WORK INSTRUCTION: Please copy, word for word, the line holding "Given: Toggle the" and each line that follows it through the end of the entries, omitting any pictures.

RECORDED INFORMATION:
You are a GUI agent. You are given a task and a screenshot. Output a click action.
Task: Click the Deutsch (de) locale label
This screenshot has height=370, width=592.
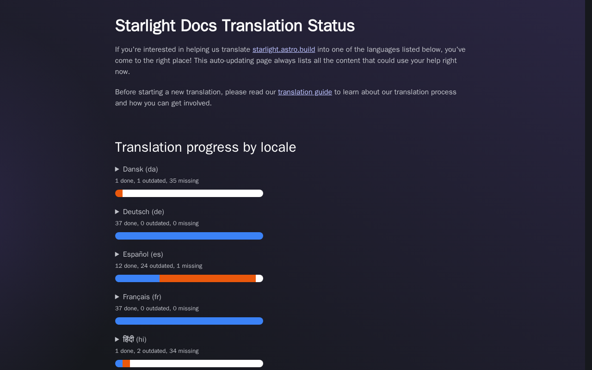[x=143, y=212]
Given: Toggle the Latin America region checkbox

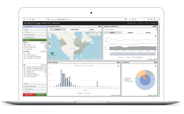Looking at the screenshot, I should 25,49.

ANSWER SPACE:
Given: Toggle the Latin America region checkbox

Looking at the screenshot, I should 25,49.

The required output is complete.